This is the second in a series of posts about the design of our new spring seasonal, Bad Egg.
We design our beers from a pilot scale of 5 imperial gallons on a homebrew setup that reasonably mirrors our 10-barrel (360-gallon) commercial operation. At the smaller scale, we lose some of the finer controls (eg, fermenter chilling), but otherwise the process is similar enough to yield reproducible results when we scale up to full production.
We start the process by determining the characteristics we are looking for in the beer: in this case, we're aiming to dial in the gravity (%abv), colour, the body and the hop. For this beer, we are looking for a 4.1% beer, red to brown in colour with reasonable malt body and a hop-forward finish.
Beer colour and body are functions of the type of grain we select for the beer. The backbone of the beer is still fine Norfolk-grown Maris Otter pale malted barley. Even a dark bitter will be more than 90% pale malt. This will be blended with colouring malts to make the malt bill, or grist. To get a beer in the reddish-brown spectrum, we're looking to use a combination of crystal, caramel and chocolate malts, all of which are roasted by different methods to yield different colours and characteristics. The colouring malts will also impart some non-fermentables which will contribute to the beer's body.
Each of these malts will contribute a particular amount of sugars, starches and proteins to the first stage of production, which is called the mash. To know how much malt you need, you need to know your brewery efficiency. This is how much of the full potential extract the brewery is typically able to realise in the mashing process. Our brewhouse efficiency is in the high 70% range. The rest of the sugars we can't recover go with the spent grain for animal feed. Our homebrew set-up gets a lower extraction efficiency than the commercial brewery, which has to be taken into account in formulating the recipe.
For this beer, we decided to aim for 5.5% colouring malts: 3% crystal, 2% cara and 0.5% chocolate. You can get carried away with dark malt pretty quickly and wind up with porter-dark beer, so we decided to start small in the first go.

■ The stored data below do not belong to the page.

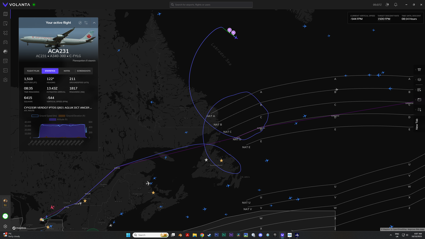
Task: Open the map layers panel on right
Action: pos(419,80)
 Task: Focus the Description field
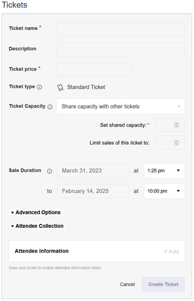click(120, 49)
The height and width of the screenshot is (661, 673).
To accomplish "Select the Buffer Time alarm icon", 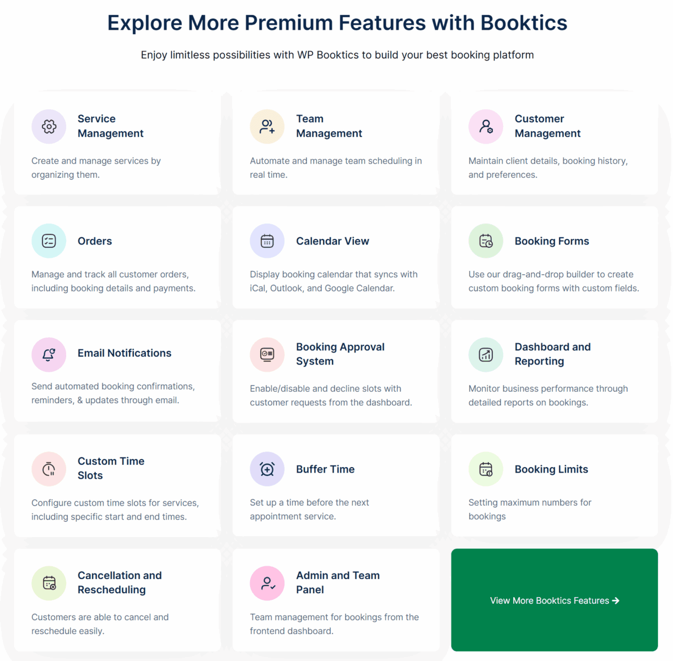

For hops, we decided to go with 100% Goldings, with about 33 bittering units (pretty middle-of-the-road bitterness for a 4.1% beer), but with a big dose of aroma hops at the end. We're mashing on the hot side - about 154F (68C) to go for a bit of body. We're using our house English ale strain of yeast. And with these parameters we hatched the first candidate.
And how was it? Well, it wasn't a bad first effort. We didn't get as much volume as we were expecting, so it was a bit on the strong side, and it wasn't as dark as we are hoping for. The large dose of aroma hops made the beer aggressively bitter at first, but this faded after a week or two of maturing to leave a pleasant and drinkable beer. Not a release candidate, but it definitely gives us some pointers for the next round.